The COVID-19 pandemic has put the world in a vulnerable position for the past 18 months. Though vaccines from Pfizer, Moderna and Johnson & Johnson have saved lives in the U.S., almost half of the United States still has not received vaccinations despite widespread access. As a result, cases continue to rise. Africa has seen more than 6 million COVID-19 cases and around 170,000 COVID-19 deaths, according to the World Health Organization (WHO) Regional Office of Africa. Unlike the U.S., which struggles with COVID-19 vaccine hesitancy, vaccine scarcity in Africa is prevalent.
Vaccine Distribution in Africa
Vaccine scarcity in Africa continues to hamper African countries’ ability to vaccinate their populations. About four in five of the 38 million doses that African nations received as of June 2021 have gone to Morocco, Nigeria, Ethiopia, Egypt, Kenya, Ghana, Zimbabwe, Angola, Tunisia and Senegal. As of June 2021, less than 1% of the continent’s population of 1.2 billion had been fully vaccinated.
“Africa is already playing COVID-19 vaccination catch-up, and the gap is widening,” said WHO Regional Director for Africa Dr. Matshidiso Moeti in an April press briefing. “Although progress has been made, many African countries have barely moved beyond the starting line.”
AIDS as a Comorbidity
A historical parallel to Africa’s slow COVID-19 vaccine rate is the disproportionate prevalence of AIDS across the continent. The two diseases interact, with AIDS increasing the risk of serious infection or death from COVID-19.
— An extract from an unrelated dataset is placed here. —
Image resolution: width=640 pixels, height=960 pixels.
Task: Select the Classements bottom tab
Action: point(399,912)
About two in three people living with HIV come from sub-Saharan Africa, according to UNAIDS. Studies that occurred in England and South Africa show that HIV doubles the chance of dying from COVID-19.
Precautions to prevent COVID-19’s spread in Africa, such as lockdowns, also delayed HIV testing and treatment. Data from African and Asian nations showed a nearly 40% dip in testing and treatment during initial 2020 lockdowns compared to the same period in 2019.
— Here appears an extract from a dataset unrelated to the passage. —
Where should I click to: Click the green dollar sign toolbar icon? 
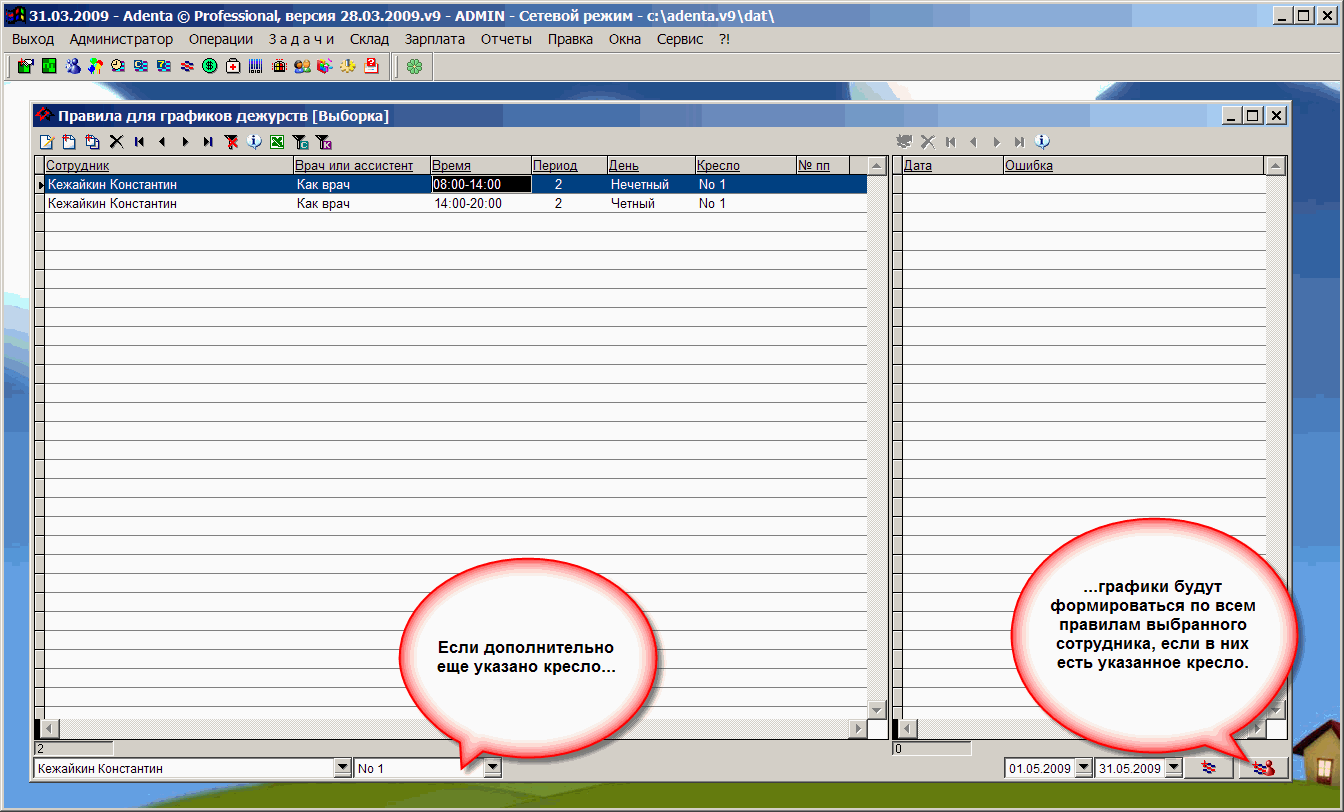(210, 66)
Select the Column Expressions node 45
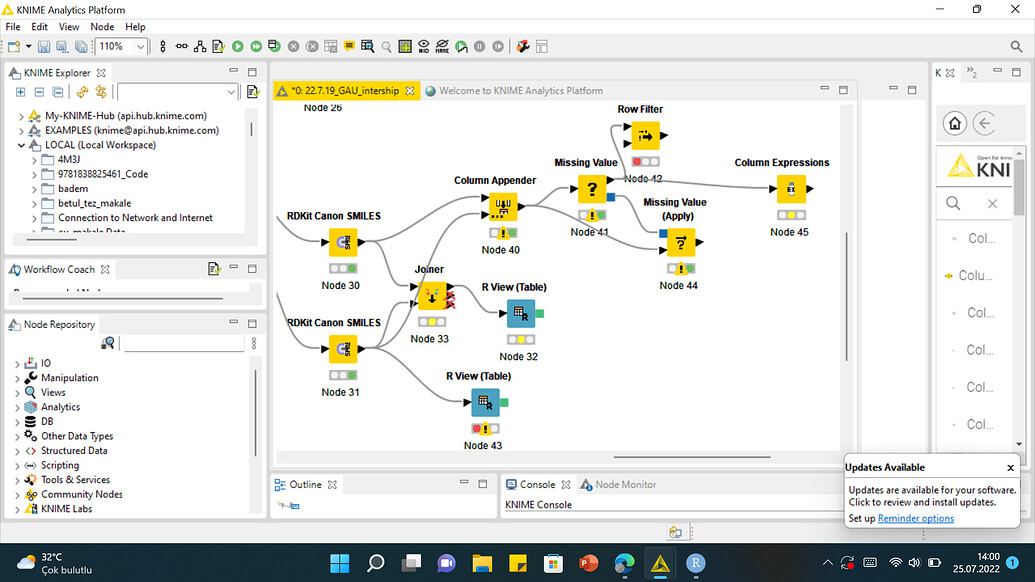The height and width of the screenshot is (582, 1035). click(790, 188)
Upcoming Donations from the US
As the U.S. reaches the 50% mark for domestic vaccination, it is beginning to donate more vaccines to other countries and help combat vaccine scarcity in Africa. For example, it is in the process of sending 25 million vaccine doses to Africa, according to State Department Coordinator for Global COVID-19 Response and Health Security Gayle Smith’s statement at a digital press conference on July 21. The U.S. will donate an additional 500 million Pfizer doses, with many going to Africa. The Pfizer dose donations will occur through COVAX, an organization that allocates vaccines to participating countries monthly. COVAX will distribute the first batch of doses, totaling 60 million, in August 2021.
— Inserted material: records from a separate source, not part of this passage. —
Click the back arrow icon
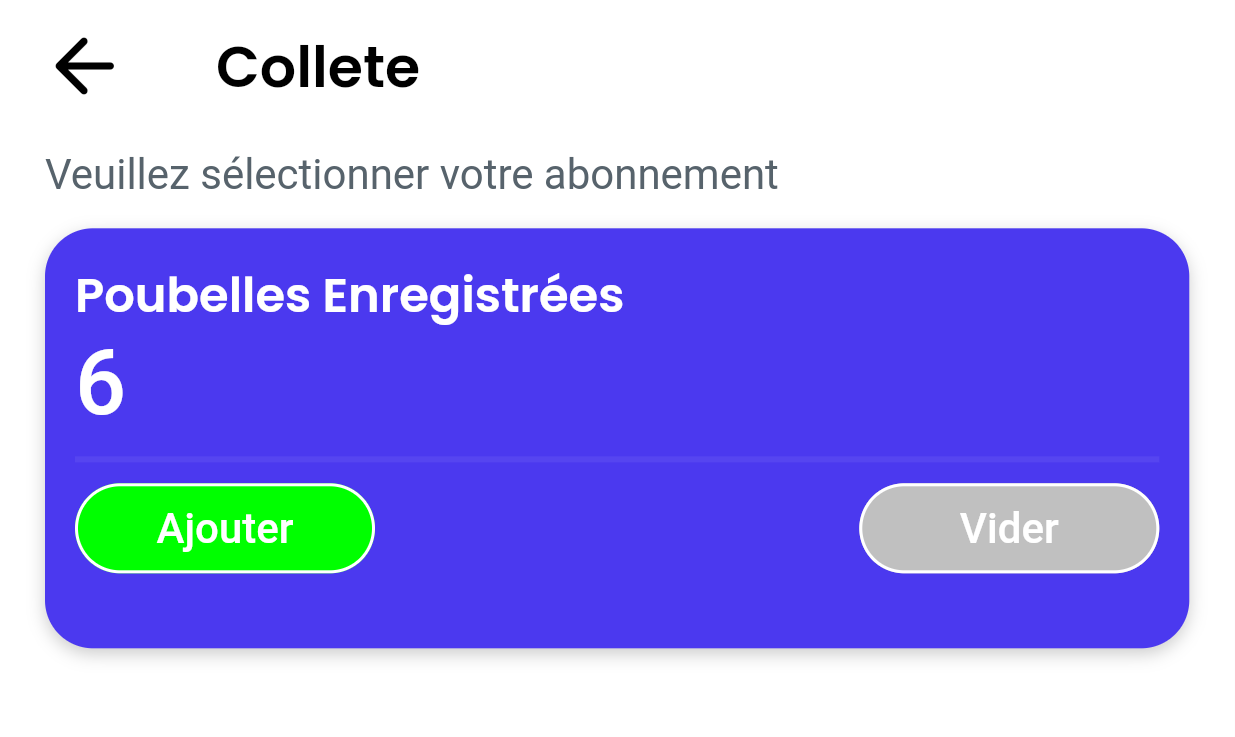 click(84, 67)
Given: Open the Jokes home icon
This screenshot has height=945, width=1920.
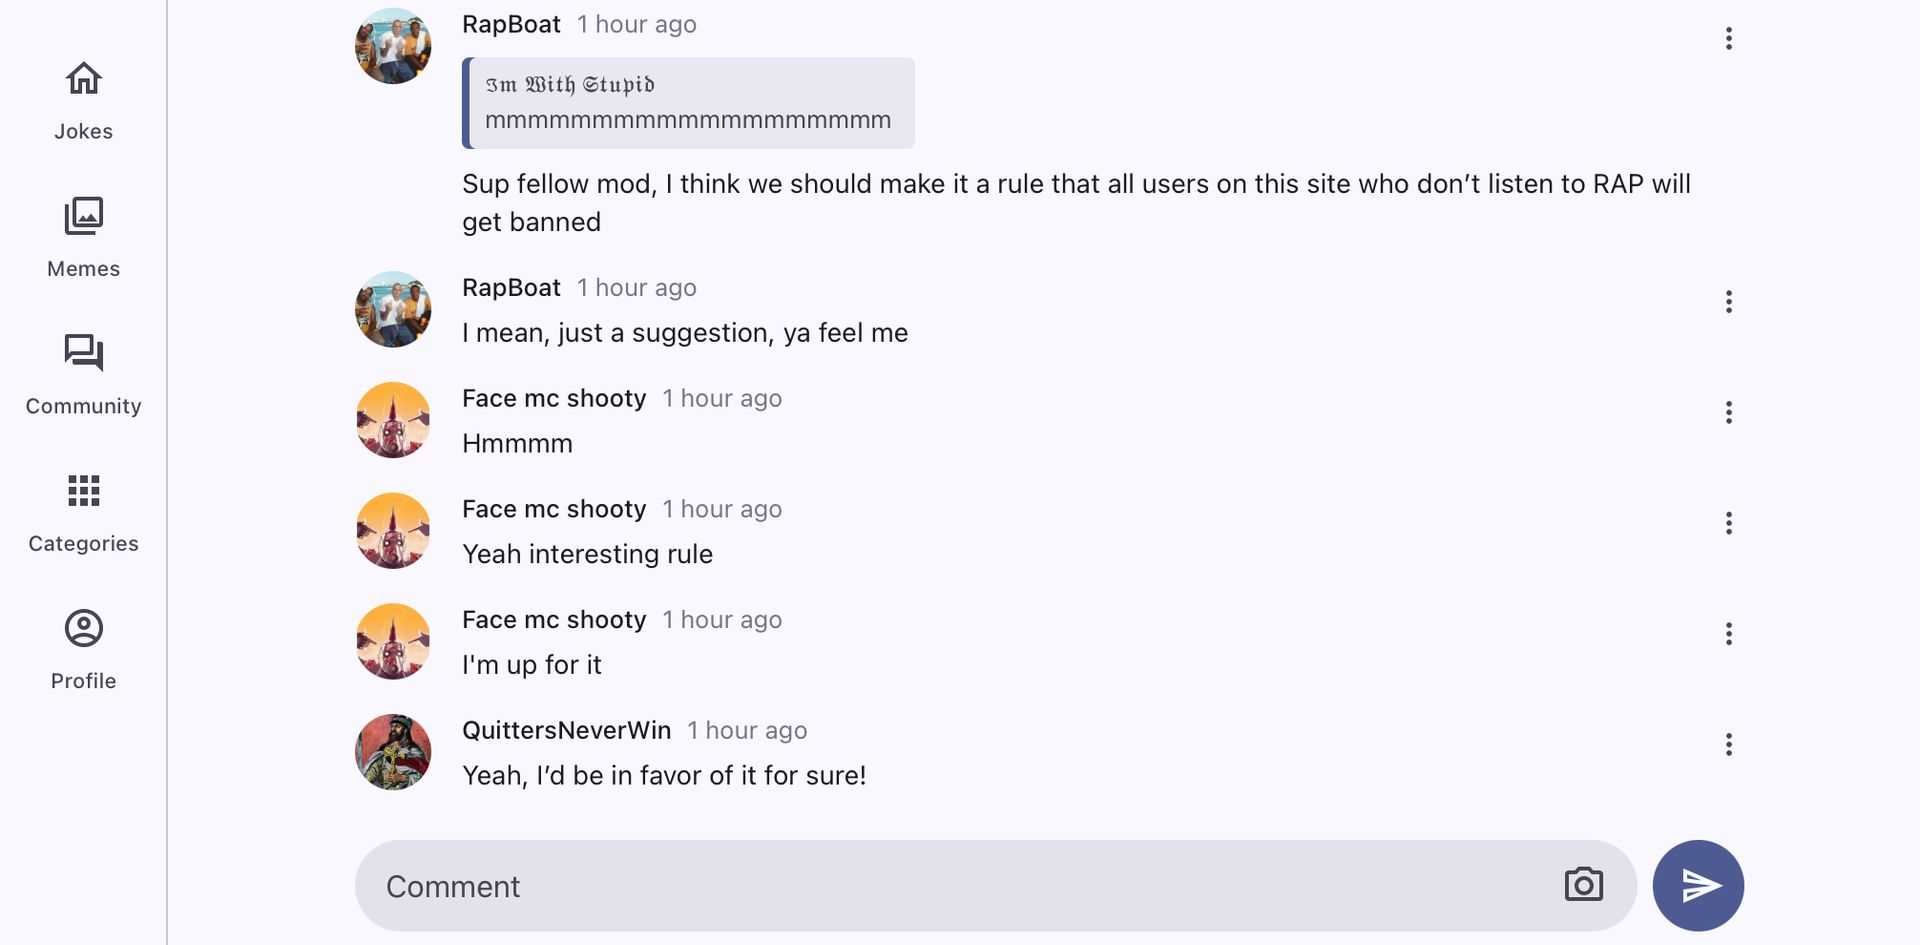Looking at the screenshot, I should [83, 79].
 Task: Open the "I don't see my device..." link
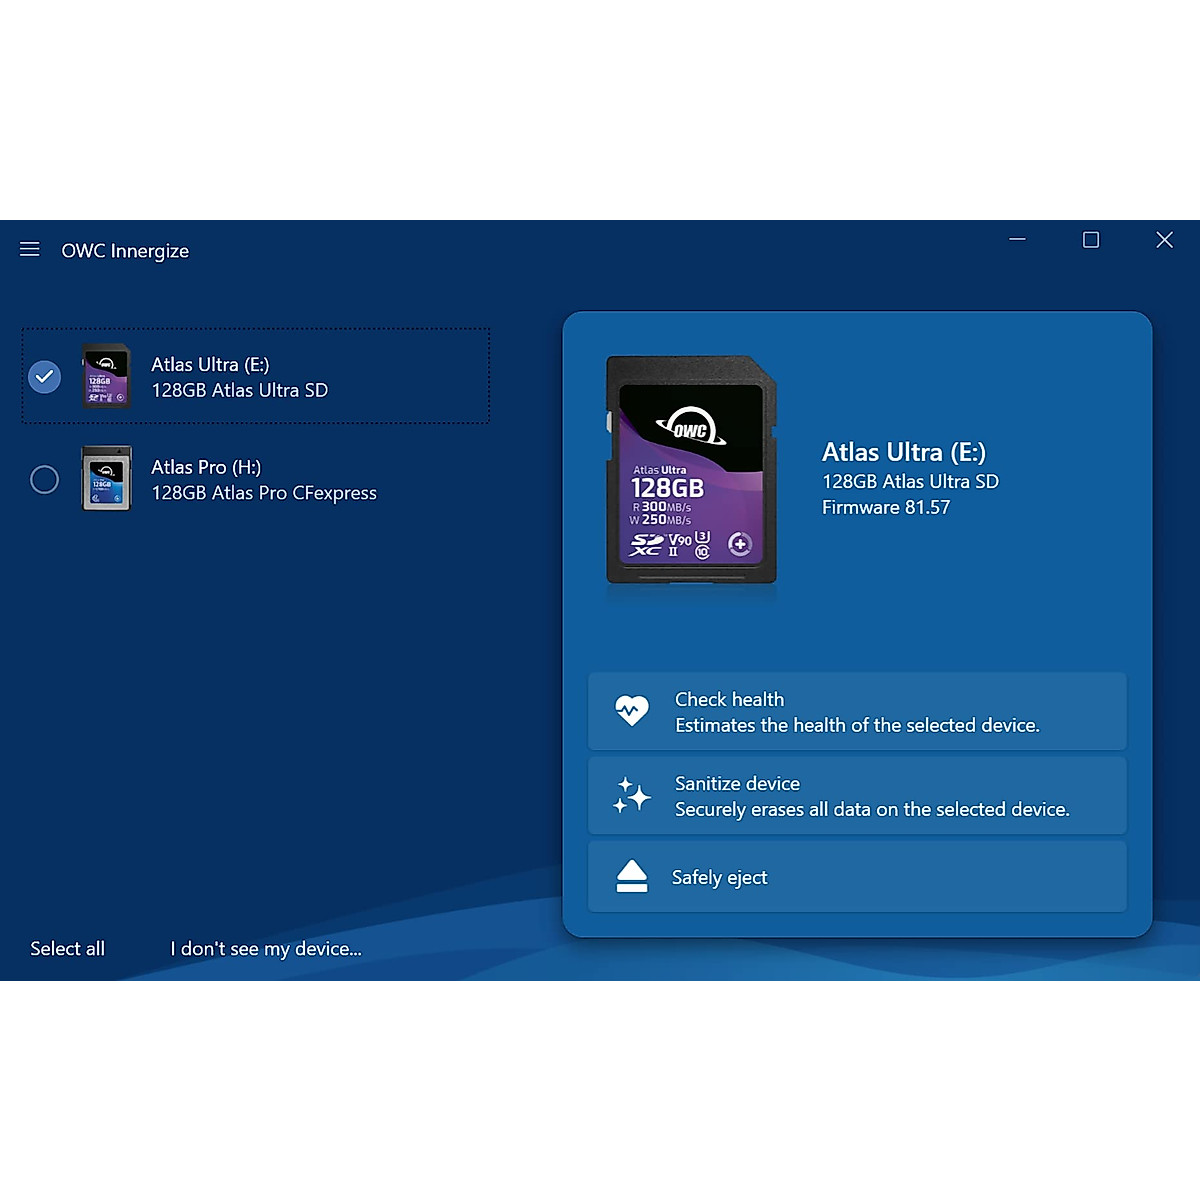[266, 949]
The U.S. State Department wants Africa to be able to produce its own vaccinations in the future. “We’re investing through our Development Finance Corporation right now in South Africa and Senegal in increased vaccine production and will be making other investments,” said Smith. “We believe that, for now and for the future, it’s important that Africa produce vaccines for its own consumptions rather than being dependent on having to import those in the majority of its medical requirements.”